START EXTRACTED TEXT

Ritona (also known as Pritona) is a Celtic goddess chiefly venerated in the land of the Treveri in what is now Germany. Her cult is attested at Pachten and at Trier, where she "had a carefully built little temple" in the Altbachtal complex. Ritona's temple was one of several in the Altbachtal to include exedrae and courtyards that may have been used to prepare ritual banquets and/or to place offerings. At Pachten her temple also had a theatre, presumably used for performances of a religious nature.

Name 
The theonym Ritona is generally interpreted as meaning 'that of the ford', stemming from the Gaulish root ritu- ('ford'; cf. Old Irish Humar-rith, Welsh rhyd 'ford'). This suggests that she was a goddess of fords; Jean-Marie Pailler remarks that, "Water crossings required religious precautions that were written into the landscape, toponymy, and ritual: Ritona is thus well at home among the 'crossers' who were the Treveri". The translation 'that of the course [of the river]' is also possible, by deriving Ritona from the homonym root ritu-, rito- ('course'; cf. Old Irish riuth, Welsh rhed 'course'), although the name Trēveri is also generally seen as meaning 'those crossing the river', that is to say the 'ferrymen'.

The variant Pritona is directly attested twice: on the goddess's only inscription at Pachten (PRITONAE DIVINAE SIVE CA[...]IONI), and in conjunction with ‘Ritona’ on an inscription from Trier (DEA RITONA PRITONA). Pritona is also restored in a further, more fragmentary inscription from Trier (RITO/[NAE] SIVE EX IV[SSV PR]/ITONI[AE?]). A single inscription also honours her at Uzès in southern France.

END EXTRACTED TEXT
START DATA EXCERPTS

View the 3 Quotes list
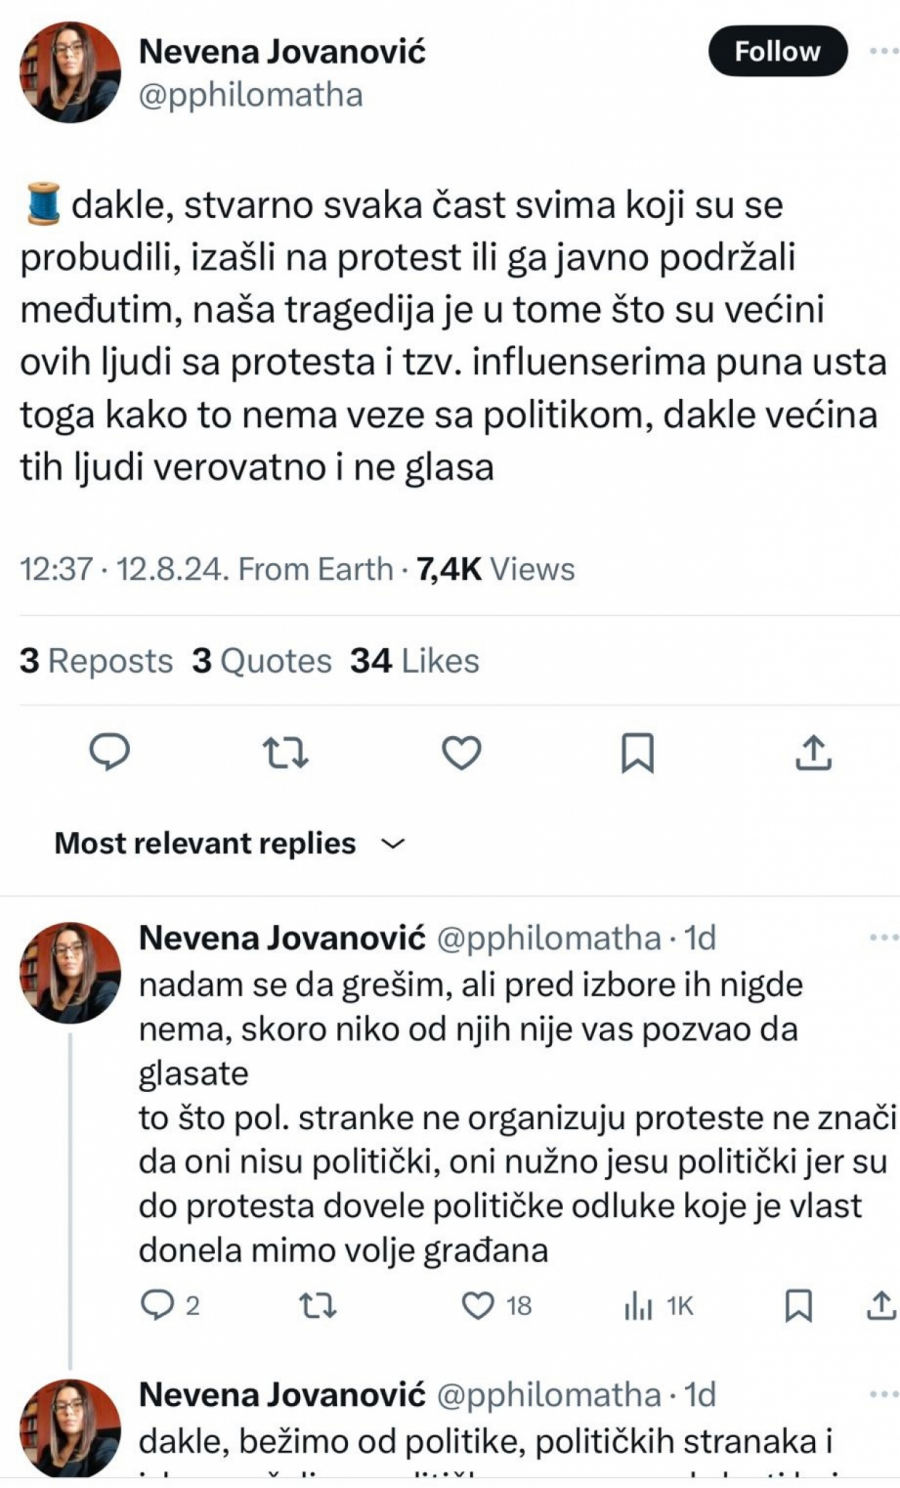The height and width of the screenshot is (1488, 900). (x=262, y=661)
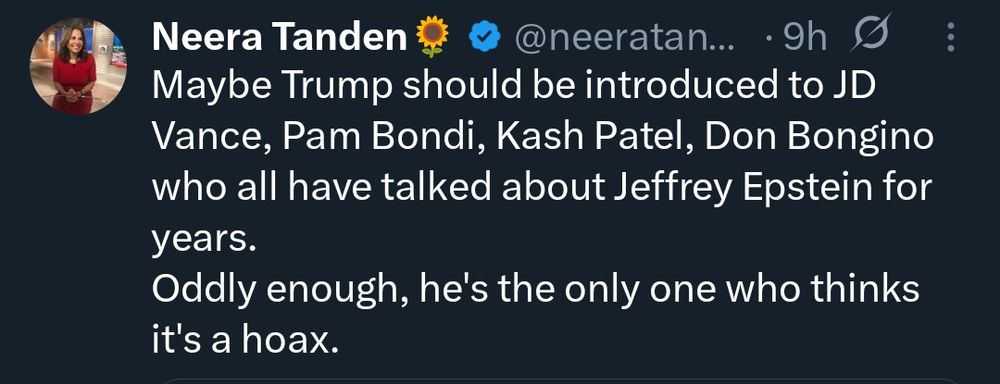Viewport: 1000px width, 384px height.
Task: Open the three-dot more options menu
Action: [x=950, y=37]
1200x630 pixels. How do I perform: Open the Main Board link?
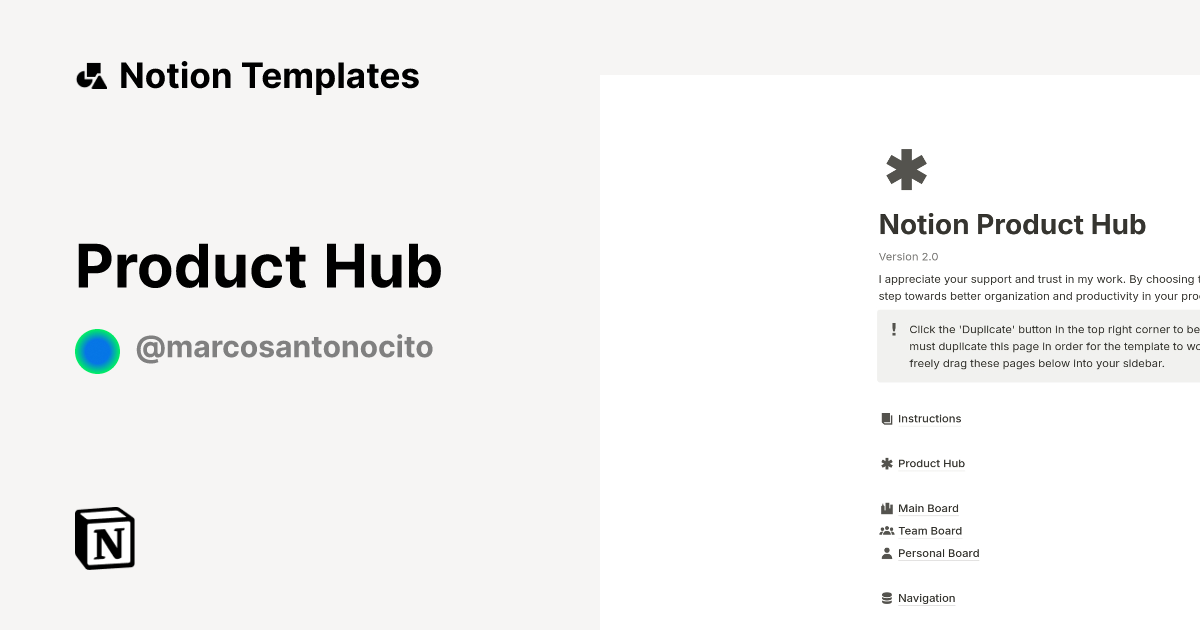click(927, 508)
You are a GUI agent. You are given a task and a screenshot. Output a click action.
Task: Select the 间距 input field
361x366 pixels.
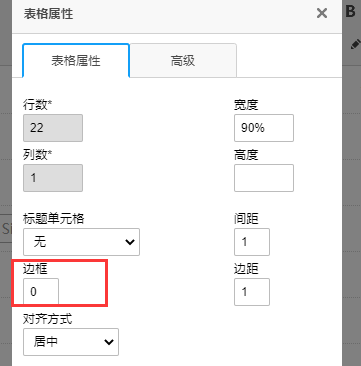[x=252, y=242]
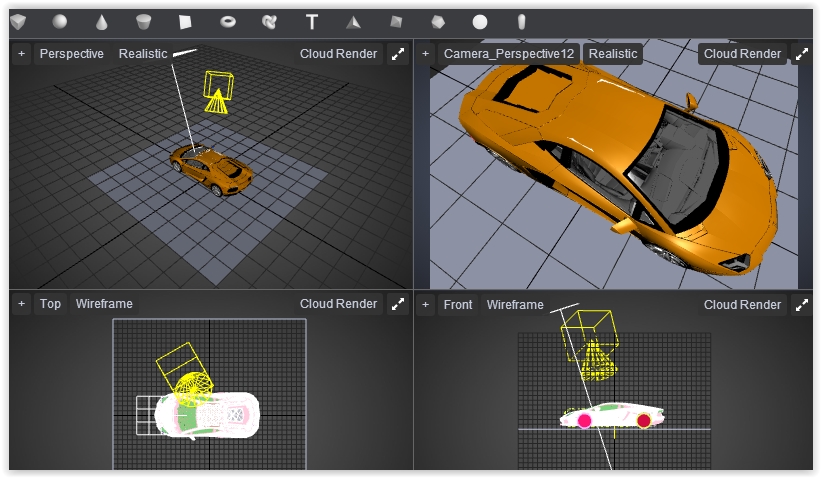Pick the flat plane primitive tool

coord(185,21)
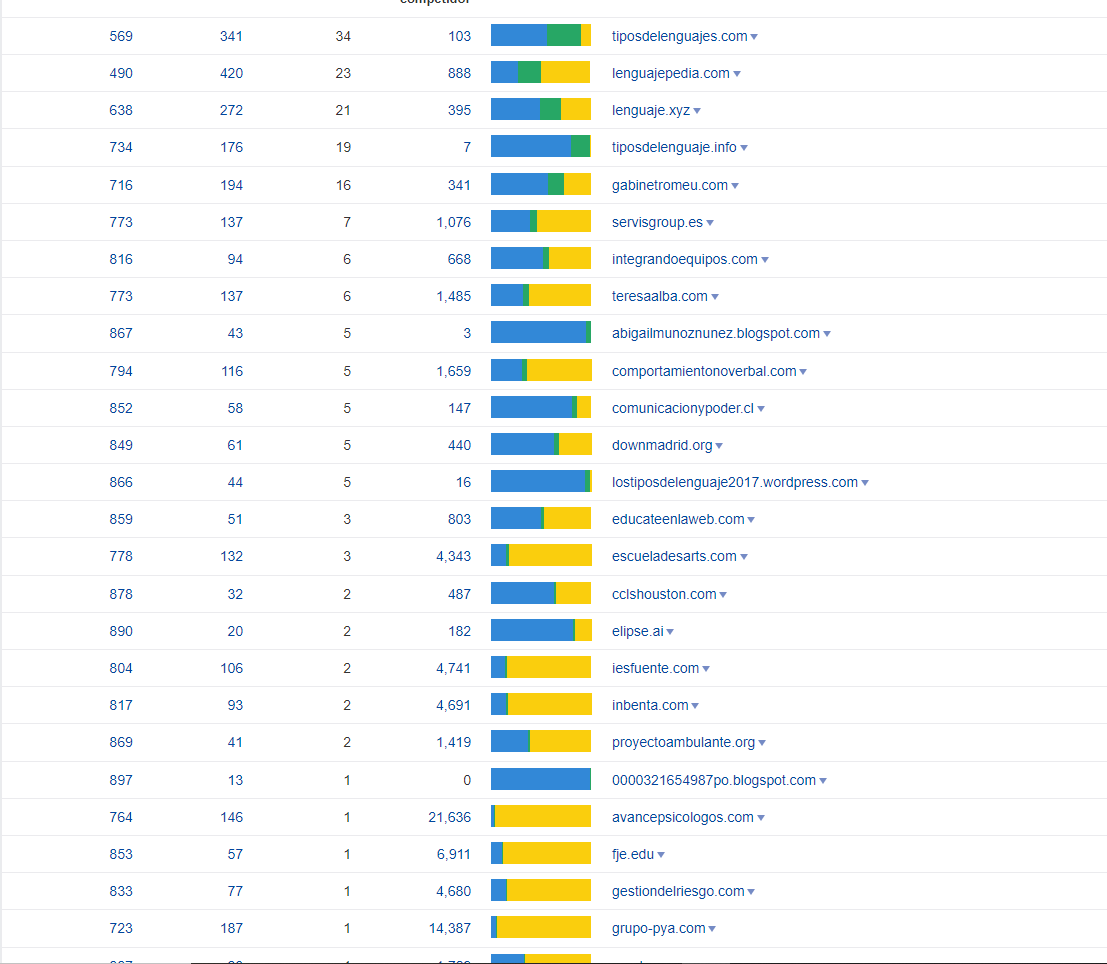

END DATA EXCERPTS

**SET PROBLEM:**
Resume the text about the goddess Ritona, found above the entries, and carry it forward from its last sentence.

**RESULT OF THE TASK:**
Role 
Lothar Schwinden characterizes Ritona as a mother goddess on the basis of the statue of a seated goddess found at Pachten, which he connects with the well-known local type of seated mother goddesses with dogs or babies on their laps (cf. Aveta).

The Pachten inscription specifies that the goddess was invoked by an individual "for the well-being of the townsfolk of Contiomagium" (PRO SALVTE / [V]IKANORVM CONTI/OMAGIENSIVM). A votive sculpture from Crain, depicting a male figure holding an offering-dish and pouring out liquid from a vessel, is dedicated to Minerva and Ritona. On two of the inscriptions from Trier, Ritona is invoked in conjunction either with the numina of the Augusti (see imperial cult) or in honour of the divine house (the imperial family).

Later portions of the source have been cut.